Dünyada hayat için, insanca yaşamak için bağımsızlık lazımdır. Bağımsızlık sahibi olmak için kuvvet sahibi olmak ve bunun için mevcudiyetini ispat etmek icap eder.



Kuvvet ordudur. Ordunun hayat ve saadet kaynağı, bağımsızlığı takdir eden milletin, kuvvetin lüzumuna olan vicdanî imanıdır.



İngilizler, milletimizi bağımsızlıktan mahrum etmek için, pek tabii olarak evvelâ onu ordudan mahrum etmek çarelerine giriştiler. Mütareke şartlarının tatbikatı ile silâhlarımızı, cephanelerimizi, bütün müdafaa vasıtalarımızı elimizden almaya çalıştılar. Sonra kumandanlarımıza ve subaylarımıza tecavüze ve taarruza başladılar. Askerlik izzetinefsini yok etmeye gayret ettiler. Ordumuzu tamamen lağvederek, milleti, bağımsızlığını muhafaza için muhtaç olduğu dayanak noktasından mahrum etmeye teşebbüs ettiler.



Bir taraftan da müdafaasız, ordusuz bıraktıklarını zannettikleri milletin de izzetinefsine, her türlü haklarına ve mukaddesatına taarruzla milleti alçaklığa, boyun eğmeye alıştırmak plânını takip ettiler ve ediyorlar.


Herhalde ordu, düşmanlarımızın birinci taarruz hedefi oldu. Orduyu imha etmek için mutlaka subayı mahvetmek, aşağılamak lâzımdır. Buna da teşebbüs ettiler. Bundan sonra milleti koyun sürüsü gibi boğazlamakta engeller ve müşkülat kalmaz.



Bu hakikat karşısında ve içinde bulunduğumuz vaziyete göre subaylar heyetimize düşen vazifenin mahiyeti, ehemmiyeti ve kıymeti kendiliğinden meydana çıkar. Milletimiz hür ve bağımsız yaşamak huzuruna tam bir iman ile kani olmuş ve buna kati azim ile karar vermiştir. Zaman zaman şurada burada üzüntü verici karaktersizliklerin görülmüş olması hiçbir vakit milletimizin genel kanaatine, hakiki imanına sekte vurmamıştır ve vuramayacaktır.

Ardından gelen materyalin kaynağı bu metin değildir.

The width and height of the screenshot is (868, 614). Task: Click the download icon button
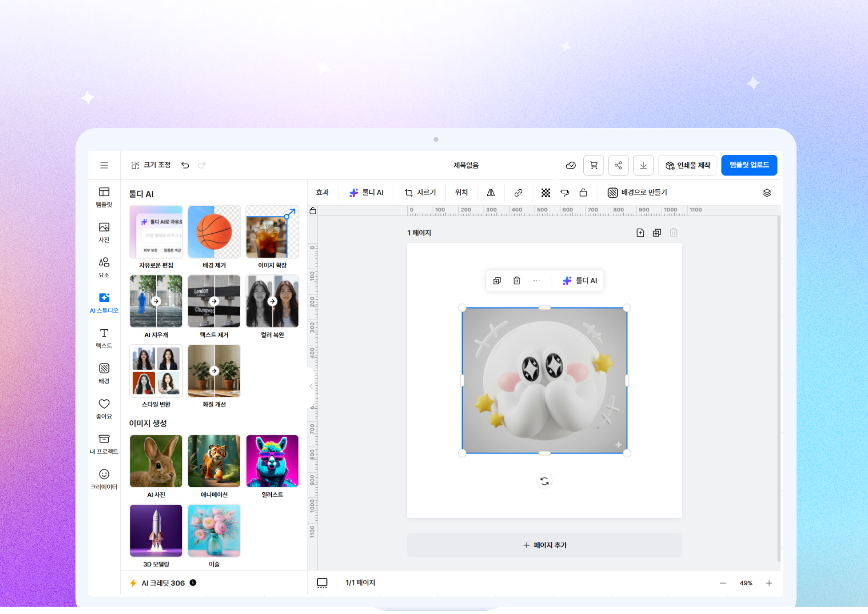[643, 165]
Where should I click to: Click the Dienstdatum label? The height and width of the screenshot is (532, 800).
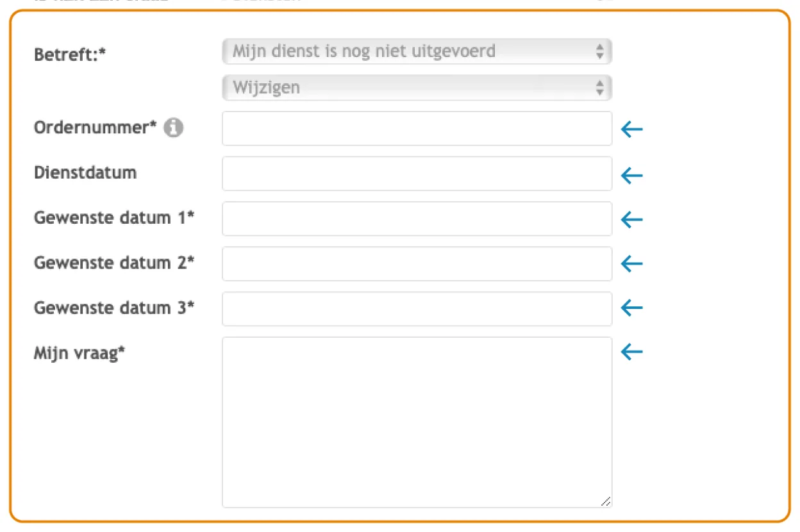coord(85,172)
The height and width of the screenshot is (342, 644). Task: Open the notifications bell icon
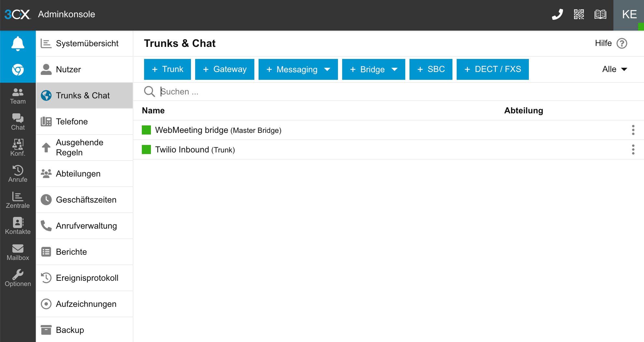coord(18,44)
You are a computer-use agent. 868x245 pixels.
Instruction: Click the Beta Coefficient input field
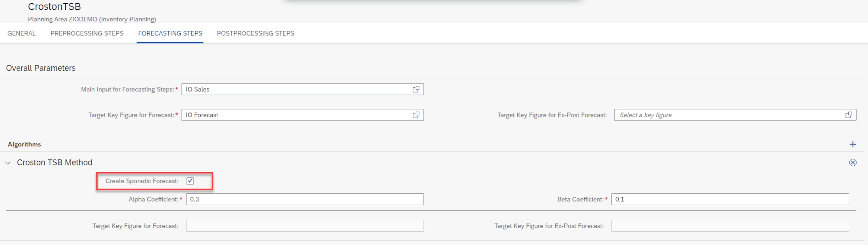coord(730,199)
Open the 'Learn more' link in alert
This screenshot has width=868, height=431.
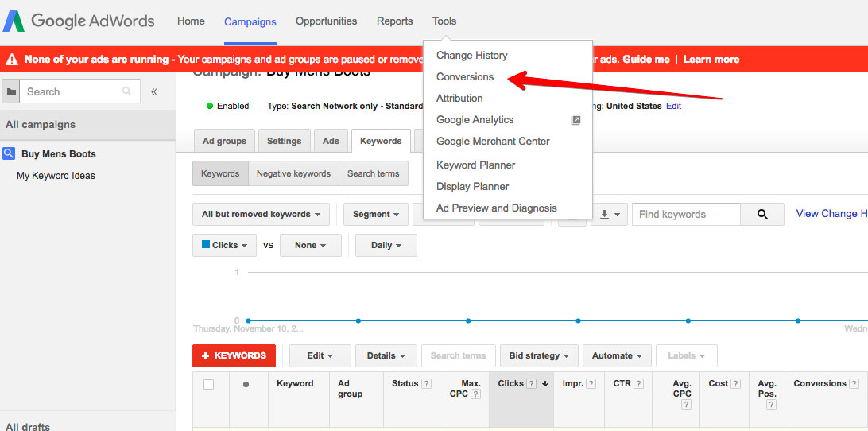[711, 60]
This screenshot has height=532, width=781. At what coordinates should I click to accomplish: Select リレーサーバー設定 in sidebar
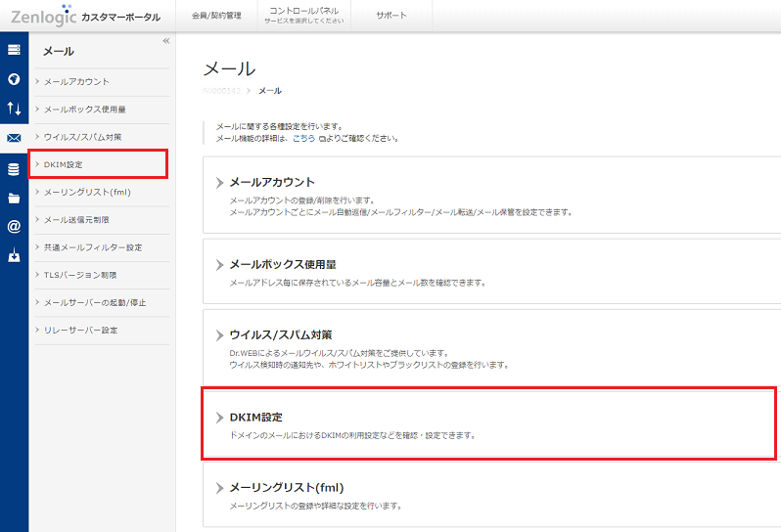(81, 330)
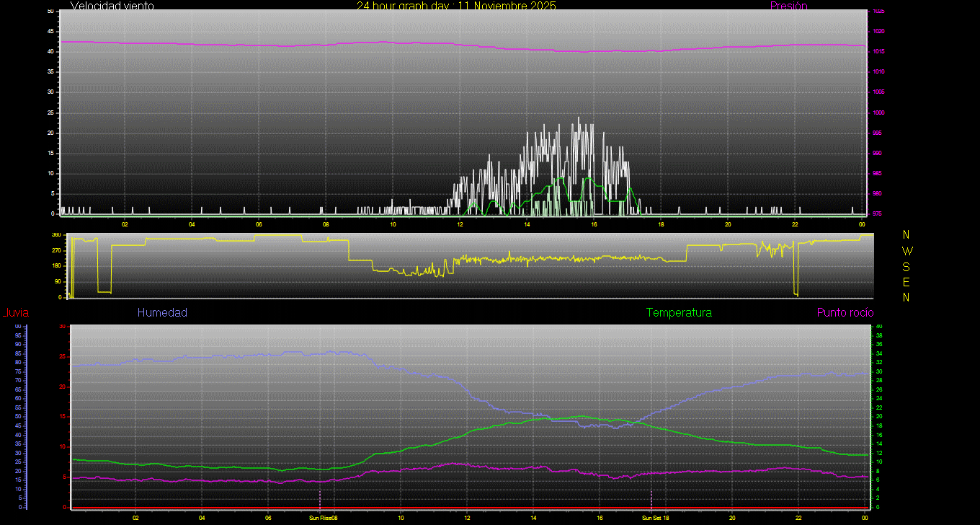Select the 'Humedad' legend label

162,313
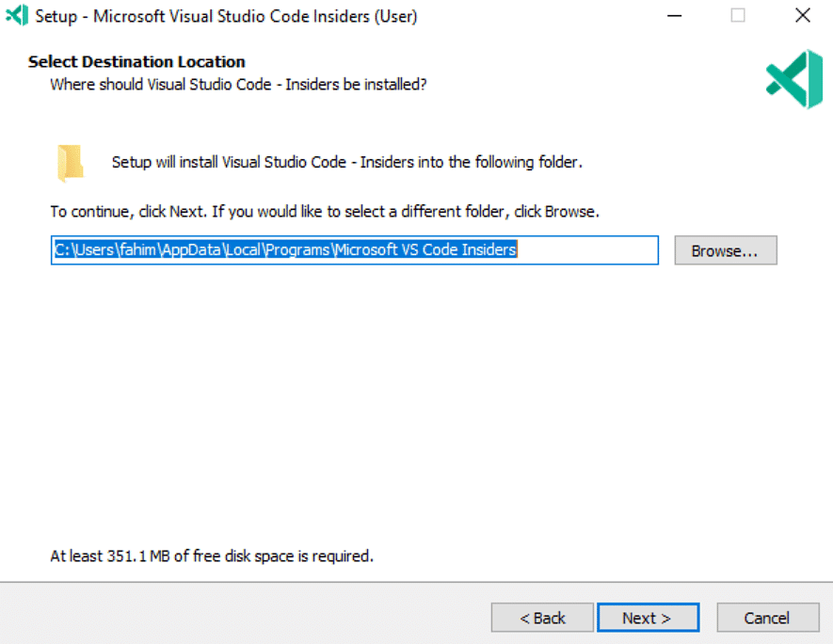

Dolayısıyla kuvvetin, ordunun vücudu için lâzım olduğunu söylediğim kaynak -ki milletin vicdanî imanıdır- mevcuttur. Ordu ise, arkadaşlar, ancak subaylar heyeti sayesinde vücut bulunur. Malûm bir askeri hakikat, felsefi hakikattir; "ordunun ruhu subaylardadır. ". O halde subaylarımız, düşmanlarımız tarafından yıkılmak istenilen ordumuzu tamir edecek ve canlandıracak ve ordu ve milletimizin bağımsızlığını muhafaza edecektir.



Millet, bağımsızlığının muhafazasından ibaret olan hayati gayesinin teminini ordudan, ordunun ruhunu teşkil eden subaylardan bekler. İşte subayların, subayların yüce olan vazifesi budur.

Allah göstermesin milletin bağımsızlığı ihlâl edilirse bunun vebali subaylara ait olacaktır. Subaylar, izah ettiğim yüce, mukaddes ve bütün açılardan üzerlerine düşen vazife itibariyle, bütün mevcudiyetleriyle ve bütün dikkat ve felsefeleriyle, giriştiğimiz bağımsızlık mücadelesinde birinci derecede faal ve fedakâr olmak mecburiyetindedirler.



Şahsi ve hususi itibariyle de subaylar, fedakârlar sınıflarının en önünde bulunmak mecburiyetindedirler. Çünkü düşmanlarımız herkesten önce onları öldürürler. Onları aşağılar ve hor görürler. Hayatında bir an olsa bile subaylık yapmış, subaylık izzetinefsini, şerefini duymuş, ölümü küçümsemiş bir insan, hayatta iken, düşmanın tasarladığı ve reva gördüğü bu muamelelere katlanamaz. Onun yaşamak için bir çaresi vardır; şerefini korumak! Hâlbuki düşmanlarımızın da kastettiği, o şerefi ayaklar altına almaktır.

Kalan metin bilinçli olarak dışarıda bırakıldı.